I would describe myself as of a “low-level DIY bent” as well. The beauty of C++ is that it is very expressive and yet lets you write code where you know exactly what is going on at the instruction or byte level. Here, I have four examples of things that, as far as I know, simply could not be implemented in anything but C++. These are real things in code shipping to hundreds of millions of customers that I implemented within the last year.
Compile-time string scrambling
We sometimes have a need to put debug switches, messages and the like in shipping binaries. These may have strings that we don’t really want to appear in plaintext. It’s not that they’re a security issue, but we just don’t want to make it easy for people to get into trouble, and some of the strings could be taken out of context. So we like to scramble some of the more sensitive ones. Not hard encryption, just something that makes people work a little if they want to open the hood.
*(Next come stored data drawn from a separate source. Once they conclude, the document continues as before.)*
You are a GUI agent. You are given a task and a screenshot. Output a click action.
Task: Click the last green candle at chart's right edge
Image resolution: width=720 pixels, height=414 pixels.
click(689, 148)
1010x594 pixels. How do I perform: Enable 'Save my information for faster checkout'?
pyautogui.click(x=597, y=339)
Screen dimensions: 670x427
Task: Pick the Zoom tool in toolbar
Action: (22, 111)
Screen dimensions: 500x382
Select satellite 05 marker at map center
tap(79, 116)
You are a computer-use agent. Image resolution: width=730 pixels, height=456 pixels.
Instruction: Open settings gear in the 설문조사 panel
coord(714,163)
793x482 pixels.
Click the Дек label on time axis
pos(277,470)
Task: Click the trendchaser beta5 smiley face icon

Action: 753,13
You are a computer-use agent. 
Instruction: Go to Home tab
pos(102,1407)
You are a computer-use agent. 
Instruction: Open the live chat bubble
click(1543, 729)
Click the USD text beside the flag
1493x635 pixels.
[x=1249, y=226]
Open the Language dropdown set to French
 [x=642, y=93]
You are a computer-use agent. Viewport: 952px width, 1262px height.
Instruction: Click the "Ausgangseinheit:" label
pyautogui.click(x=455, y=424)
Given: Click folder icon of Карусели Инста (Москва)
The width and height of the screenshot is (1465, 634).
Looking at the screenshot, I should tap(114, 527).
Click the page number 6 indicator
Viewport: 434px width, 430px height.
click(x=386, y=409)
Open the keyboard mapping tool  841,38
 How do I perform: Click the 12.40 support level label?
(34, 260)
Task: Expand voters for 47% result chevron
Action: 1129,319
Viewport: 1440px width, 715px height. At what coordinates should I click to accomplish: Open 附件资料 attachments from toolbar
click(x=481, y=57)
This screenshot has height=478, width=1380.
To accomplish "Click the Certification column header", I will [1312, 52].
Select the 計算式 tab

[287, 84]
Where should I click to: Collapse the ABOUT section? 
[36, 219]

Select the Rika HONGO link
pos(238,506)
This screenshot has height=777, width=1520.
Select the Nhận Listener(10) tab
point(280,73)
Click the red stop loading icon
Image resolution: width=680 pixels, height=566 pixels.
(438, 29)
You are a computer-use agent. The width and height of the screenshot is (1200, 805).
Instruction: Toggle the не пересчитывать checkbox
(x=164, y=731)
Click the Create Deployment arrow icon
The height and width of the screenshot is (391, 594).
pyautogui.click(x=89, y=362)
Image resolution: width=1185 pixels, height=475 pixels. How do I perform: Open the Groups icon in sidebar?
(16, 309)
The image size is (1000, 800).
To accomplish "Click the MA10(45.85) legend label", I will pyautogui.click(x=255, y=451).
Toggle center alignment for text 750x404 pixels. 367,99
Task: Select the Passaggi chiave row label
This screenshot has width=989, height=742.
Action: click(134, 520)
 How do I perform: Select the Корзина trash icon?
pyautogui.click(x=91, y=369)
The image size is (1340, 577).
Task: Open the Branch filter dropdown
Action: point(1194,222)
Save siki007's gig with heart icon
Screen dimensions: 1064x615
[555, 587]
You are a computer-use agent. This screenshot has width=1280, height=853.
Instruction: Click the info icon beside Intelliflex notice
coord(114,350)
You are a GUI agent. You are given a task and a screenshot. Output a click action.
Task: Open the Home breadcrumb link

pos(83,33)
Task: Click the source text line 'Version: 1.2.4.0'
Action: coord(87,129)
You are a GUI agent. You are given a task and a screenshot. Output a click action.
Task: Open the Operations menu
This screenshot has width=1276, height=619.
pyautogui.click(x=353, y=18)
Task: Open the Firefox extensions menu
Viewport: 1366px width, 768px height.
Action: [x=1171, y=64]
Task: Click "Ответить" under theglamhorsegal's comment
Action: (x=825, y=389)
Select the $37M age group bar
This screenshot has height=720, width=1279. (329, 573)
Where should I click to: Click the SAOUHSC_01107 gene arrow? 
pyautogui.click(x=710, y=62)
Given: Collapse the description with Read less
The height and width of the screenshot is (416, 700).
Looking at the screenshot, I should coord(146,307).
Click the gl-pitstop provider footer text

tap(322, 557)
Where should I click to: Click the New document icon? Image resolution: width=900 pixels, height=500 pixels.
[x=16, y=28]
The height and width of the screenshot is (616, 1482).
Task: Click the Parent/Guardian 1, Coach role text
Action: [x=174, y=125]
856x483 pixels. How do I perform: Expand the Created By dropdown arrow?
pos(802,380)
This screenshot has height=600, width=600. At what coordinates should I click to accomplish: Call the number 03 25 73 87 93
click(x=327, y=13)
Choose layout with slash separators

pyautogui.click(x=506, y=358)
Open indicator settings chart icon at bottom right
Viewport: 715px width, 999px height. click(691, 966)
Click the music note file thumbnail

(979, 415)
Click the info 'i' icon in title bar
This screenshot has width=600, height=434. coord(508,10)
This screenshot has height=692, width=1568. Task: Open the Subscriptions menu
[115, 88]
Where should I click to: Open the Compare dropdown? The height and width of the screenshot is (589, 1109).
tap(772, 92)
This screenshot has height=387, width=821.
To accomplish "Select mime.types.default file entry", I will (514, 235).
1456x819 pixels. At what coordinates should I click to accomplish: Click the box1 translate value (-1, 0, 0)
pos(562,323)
We had been doing this in ad hoc fashion; some people XORing in constants to each byte in an array; running an offline script; manually converting bytes; etc. All pretty dumb. Instead, I wrote a library that encrypts strings at compile time using templates. In the codebase, the string appears totally normal and in plaintext–but it never appears in the binary. Instead, it’s encapsulated in a function that descrambles on demand. It’s all completely automatic and only requires the user to wrap the string in a single macro.
Compile-time hashing
Similar to the above, we sometimes need to hash strings such that the strings never actually appear in the binary. Unlike the scrambler, these are totally irreversible. People had been using offline tools to generate the hashes, pasting the result into the code, but this was both a pain in the ass and error prone. So I implemented the same hash routine using templates. Again, nothing offline was required, and the input string never appears in the binary in any form. This could be used on the crappiest microcontroller because only the final bytes are ever stored.
As it turned out, implementing this found several bugs where, due to capitalization and some other issues, the existing collection of hashes just had some errors. With the new system it’s impossible to ever have the wrong hash.
Automatic argument packing
We have a multiprocessor system that communicates through a shared memory space. One processor is just the normal CPU; the other is a massively parallel processor. However, each of these processors is simple and only has a few hundred bytes of fast “RAM” (actually registers).
We wanted to send messages, sorta like remote procedure calls, from the parallel processor to the host. But the message buffer is of limited size and has some restrictions like alignment. How to enforce these on the parallel processor at minimum cost?
Again using templates (variadic this time), I was able to write a library that packs an arbitrary set of function arguments together and writes them out to the shared memory. It does all of the alignment computation and bounds checking at compile time–if you overflow the buffer on a given call, the build will fail. And it’s impossible to ever have a misaligned argument. At the same time, the resulting code is as minimal as it’s possible to be: a series of memory writes at different offsets. So it’s both provably optimal and completely safe.
Automatic variable-length structure packing
Similar to the above, but this time we’re sending full data packets between devices, each of which consists of a series of C-like structs (which may be variable length), and again with alignment constraints.
I wrote a (templated again!) library to generate the proper size and offsets automatically given the requested structs. Performance, while also optimal, was actually not the primary concern here. Instead, type safety was the goal. Once the buffer was created, you could then request a pointer to one of the substructs contained in it. It would in return give you a typed pointer to that struct. The client did not have to do any casting at all–all of the type handling was done by the library, again at compile time.
The previous code had all kinds of nasty pointer math, having to cast back and forth between byte pointers and otherwise, and was very fragile and error prone. The new code is trivial and if someone adds a new member to the packet, everything else “just works,” shifting and realigning the other members as necessary, as well as computing the necessary buffer size.
The common element here is that a huge amount of work is done at compile time. This has two big advantages: it’s fast (and provably so, because I can inspect the generated assembly to see how it compiled); and it’s very safe, because it ensures that a huge class of errors are impossible to make. There are languages, like C, that have the same low-level determinism as C++. And there are some, like C#, that have the same degree (or more) of expressiveness. And some that have the same degree of type safety. But I don’t know of anything else that gives you all of these together.
Some of the things above could have been implemented using generated code. We’re no stranger to that, either: using a script to generate C or C++ in exactly the form you want. That works, but increases the complexity of the build system and probably means there’s another language to know. It’s nicer when you can do everything in one environment.